### SOURCE MATERIAL

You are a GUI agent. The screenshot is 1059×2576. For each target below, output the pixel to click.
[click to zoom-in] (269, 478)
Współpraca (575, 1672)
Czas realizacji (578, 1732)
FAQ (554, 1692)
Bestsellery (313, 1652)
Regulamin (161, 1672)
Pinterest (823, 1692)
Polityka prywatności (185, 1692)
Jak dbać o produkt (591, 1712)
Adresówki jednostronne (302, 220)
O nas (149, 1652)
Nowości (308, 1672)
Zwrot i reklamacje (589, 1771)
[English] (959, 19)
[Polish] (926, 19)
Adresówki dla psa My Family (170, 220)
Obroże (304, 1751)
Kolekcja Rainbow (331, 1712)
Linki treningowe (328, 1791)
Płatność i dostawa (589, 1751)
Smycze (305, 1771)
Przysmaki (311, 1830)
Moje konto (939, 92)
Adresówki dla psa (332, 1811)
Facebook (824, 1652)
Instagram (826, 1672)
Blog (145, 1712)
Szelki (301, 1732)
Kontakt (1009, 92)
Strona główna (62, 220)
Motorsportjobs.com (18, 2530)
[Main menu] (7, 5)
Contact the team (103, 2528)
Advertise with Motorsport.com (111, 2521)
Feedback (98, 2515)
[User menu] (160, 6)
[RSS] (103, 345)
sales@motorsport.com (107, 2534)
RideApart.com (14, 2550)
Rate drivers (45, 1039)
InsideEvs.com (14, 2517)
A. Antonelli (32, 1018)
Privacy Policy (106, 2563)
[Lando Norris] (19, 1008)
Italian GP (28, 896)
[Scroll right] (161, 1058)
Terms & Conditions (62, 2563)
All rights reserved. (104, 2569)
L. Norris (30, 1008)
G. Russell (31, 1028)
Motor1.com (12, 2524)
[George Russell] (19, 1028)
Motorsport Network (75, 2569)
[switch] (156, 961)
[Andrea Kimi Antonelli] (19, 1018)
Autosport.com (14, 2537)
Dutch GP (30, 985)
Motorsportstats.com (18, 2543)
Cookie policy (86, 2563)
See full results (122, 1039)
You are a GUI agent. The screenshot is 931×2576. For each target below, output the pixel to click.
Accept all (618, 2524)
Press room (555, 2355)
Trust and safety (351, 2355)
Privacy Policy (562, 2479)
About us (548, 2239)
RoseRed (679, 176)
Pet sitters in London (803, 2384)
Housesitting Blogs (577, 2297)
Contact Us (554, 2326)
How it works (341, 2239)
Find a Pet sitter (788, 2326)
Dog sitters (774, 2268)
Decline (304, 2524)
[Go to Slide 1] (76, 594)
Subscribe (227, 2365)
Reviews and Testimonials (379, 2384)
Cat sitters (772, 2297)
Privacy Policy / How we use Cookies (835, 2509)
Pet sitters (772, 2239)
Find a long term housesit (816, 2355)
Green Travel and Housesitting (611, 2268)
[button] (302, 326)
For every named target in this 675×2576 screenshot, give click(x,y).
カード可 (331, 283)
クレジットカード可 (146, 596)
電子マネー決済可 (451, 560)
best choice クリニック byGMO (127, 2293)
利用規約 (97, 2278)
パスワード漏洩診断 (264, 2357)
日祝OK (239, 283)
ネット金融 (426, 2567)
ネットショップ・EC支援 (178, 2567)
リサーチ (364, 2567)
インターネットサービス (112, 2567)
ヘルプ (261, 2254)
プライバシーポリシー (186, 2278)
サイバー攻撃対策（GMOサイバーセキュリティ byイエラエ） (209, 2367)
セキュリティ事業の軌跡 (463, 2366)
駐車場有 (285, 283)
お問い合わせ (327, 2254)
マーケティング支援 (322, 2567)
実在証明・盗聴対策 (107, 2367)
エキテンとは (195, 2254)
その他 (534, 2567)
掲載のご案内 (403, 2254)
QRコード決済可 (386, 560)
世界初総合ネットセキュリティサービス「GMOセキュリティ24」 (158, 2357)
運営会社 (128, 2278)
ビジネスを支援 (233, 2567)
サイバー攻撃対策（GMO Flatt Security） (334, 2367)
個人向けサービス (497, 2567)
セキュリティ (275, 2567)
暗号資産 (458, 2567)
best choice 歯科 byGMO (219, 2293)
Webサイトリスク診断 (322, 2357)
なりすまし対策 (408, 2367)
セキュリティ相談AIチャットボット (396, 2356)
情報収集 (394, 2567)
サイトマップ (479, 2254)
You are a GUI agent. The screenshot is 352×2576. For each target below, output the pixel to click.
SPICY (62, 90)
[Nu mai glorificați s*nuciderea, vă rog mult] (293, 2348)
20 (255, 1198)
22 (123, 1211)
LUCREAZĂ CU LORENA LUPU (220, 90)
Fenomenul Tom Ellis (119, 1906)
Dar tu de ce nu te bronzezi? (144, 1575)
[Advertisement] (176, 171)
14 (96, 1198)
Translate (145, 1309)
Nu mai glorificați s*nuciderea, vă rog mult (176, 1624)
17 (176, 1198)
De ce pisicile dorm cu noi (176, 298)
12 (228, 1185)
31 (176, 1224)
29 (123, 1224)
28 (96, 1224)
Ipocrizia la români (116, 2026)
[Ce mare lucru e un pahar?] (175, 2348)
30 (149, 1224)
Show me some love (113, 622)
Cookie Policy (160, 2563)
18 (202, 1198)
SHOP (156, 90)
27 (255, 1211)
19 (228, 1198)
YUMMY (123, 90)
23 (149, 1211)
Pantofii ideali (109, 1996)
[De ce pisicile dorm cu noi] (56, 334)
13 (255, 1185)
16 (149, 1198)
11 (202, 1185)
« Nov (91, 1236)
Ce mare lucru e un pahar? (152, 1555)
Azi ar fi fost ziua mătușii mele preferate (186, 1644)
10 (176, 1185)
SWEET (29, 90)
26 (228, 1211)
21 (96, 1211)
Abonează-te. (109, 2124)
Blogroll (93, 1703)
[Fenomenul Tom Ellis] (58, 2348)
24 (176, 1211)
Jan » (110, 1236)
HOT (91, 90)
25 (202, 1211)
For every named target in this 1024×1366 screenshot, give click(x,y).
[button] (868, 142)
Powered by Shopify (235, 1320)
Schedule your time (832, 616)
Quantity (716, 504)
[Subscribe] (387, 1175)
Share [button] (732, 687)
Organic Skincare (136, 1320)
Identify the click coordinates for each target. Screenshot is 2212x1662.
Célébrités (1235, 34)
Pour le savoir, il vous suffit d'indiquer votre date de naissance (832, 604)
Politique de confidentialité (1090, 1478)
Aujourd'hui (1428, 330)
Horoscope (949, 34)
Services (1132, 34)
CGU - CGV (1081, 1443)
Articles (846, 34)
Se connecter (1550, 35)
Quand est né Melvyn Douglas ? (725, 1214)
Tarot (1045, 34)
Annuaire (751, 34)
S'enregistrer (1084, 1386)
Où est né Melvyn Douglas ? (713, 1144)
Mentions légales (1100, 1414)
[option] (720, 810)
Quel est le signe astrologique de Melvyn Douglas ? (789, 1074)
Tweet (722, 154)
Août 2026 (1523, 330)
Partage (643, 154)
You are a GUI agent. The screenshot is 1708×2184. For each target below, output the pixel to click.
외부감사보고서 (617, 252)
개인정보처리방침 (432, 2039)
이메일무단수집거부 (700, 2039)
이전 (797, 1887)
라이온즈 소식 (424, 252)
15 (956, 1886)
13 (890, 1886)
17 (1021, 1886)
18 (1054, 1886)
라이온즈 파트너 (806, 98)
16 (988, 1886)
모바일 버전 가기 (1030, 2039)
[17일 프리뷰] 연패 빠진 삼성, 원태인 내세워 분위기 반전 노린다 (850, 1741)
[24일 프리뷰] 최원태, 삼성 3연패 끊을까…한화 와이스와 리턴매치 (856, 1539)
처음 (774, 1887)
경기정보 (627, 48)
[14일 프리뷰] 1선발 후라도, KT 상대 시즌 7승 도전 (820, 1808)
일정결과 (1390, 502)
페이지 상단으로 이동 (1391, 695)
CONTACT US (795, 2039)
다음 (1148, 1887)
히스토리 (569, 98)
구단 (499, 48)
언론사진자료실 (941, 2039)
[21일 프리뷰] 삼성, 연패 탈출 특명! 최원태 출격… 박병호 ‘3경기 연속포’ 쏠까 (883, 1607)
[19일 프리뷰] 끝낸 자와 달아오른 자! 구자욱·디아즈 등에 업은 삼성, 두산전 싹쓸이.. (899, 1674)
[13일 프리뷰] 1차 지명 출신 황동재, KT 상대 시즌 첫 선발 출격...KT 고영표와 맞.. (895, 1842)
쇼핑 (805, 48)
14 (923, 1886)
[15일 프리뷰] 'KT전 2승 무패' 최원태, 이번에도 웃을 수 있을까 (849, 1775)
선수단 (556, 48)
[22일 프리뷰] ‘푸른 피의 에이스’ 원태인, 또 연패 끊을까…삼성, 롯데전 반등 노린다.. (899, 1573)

### INSTRUCTIONS FOR THE TASK
Through the line that holds "Subscribe (227, 2365)", repeat the material above exactly, starting at its first line.

### TASK RESULT
You are a GUI agent. The screenshot is 1059×2576. For each target below, output the pixel to click.
[click to zoom-in] (269, 478)
Współpraca (575, 1672)
Czas realizacji (578, 1732)
FAQ (554, 1692)
Bestsellery (313, 1652)
Regulamin (161, 1672)
Pinterest (823, 1692)
Polityka prywatności (185, 1692)
Jak dbać o produkt (591, 1712)
Adresówki jednostronne (302, 220)
O nas (149, 1652)
Nowości (308, 1672)
Zwrot i reklamacje (589, 1771)
[English] (959, 19)
[Polish] (926, 19)
Adresówki dla psa My Family (170, 220)
Obroże (304, 1751)
Kolekcja Rainbow (331, 1712)
Linki treningowe (328, 1791)
Płatność i dostawa (589, 1751)
Smycze (305, 1771)
Przysmaki (311, 1830)
Moje konto (939, 92)
Adresówki dla psa (332, 1811)
Facebook (824, 1652)
Instagram (826, 1672)
Blog (145, 1712)
Szelki (301, 1732)
Kontakt (1009, 92)
Strona główna (62, 220)
Motorsportjobs.com (18, 2530)
[Main menu] (7, 5)
Contact the team (103, 2528)
Advertise with Motorsport.com (111, 2521)
Feedback (98, 2515)
[User menu] (160, 6)
[RSS] (103, 345)
sales@motorsport.com (107, 2534)
RideApart.com (14, 2550)
Rate drivers (45, 1039)
InsideEvs.com (14, 2517)
A. Antonelli (32, 1018)
Privacy Policy (106, 2563)
[Lando Norris] (19, 1008)
Italian GP (28, 896)
[Scroll right] (161, 1058)
Terms & Conditions (62, 2563)
All rights reserved. (104, 2569)
L. Norris (30, 1008)
G. Russell (31, 1028)
Motor1.com (12, 2524)
[George Russell] (19, 1028)
Motorsport Network (75, 2569)
[switch] (156, 961)
[Andrea Kimi Antonelli] (19, 1018)
Autosport.com (14, 2537)
Dutch GP (30, 985)
Motorsportstats.com (18, 2543)
Cookie policy (86, 2563)
See full results (122, 1039)
You are a GUI agent. The screenshot is 931×2576. For each target below, output the pixel to click.
Accept all (618, 2524)
Press room (555, 2355)
Trust and safety (351, 2355)
Privacy Policy (562, 2479)
About us (548, 2239)
RoseRed (679, 176)
Pet sitters in London (803, 2384)
Housesitting Blogs (577, 2297)
Contact Us (554, 2326)
How it works (341, 2239)
Find a Pet sitter (788, 2326)
Dog sitters (774, 2268)
Decline (304, 2524)
[Go to Slide 1] (76, 594)
Subscribe (227, 2365)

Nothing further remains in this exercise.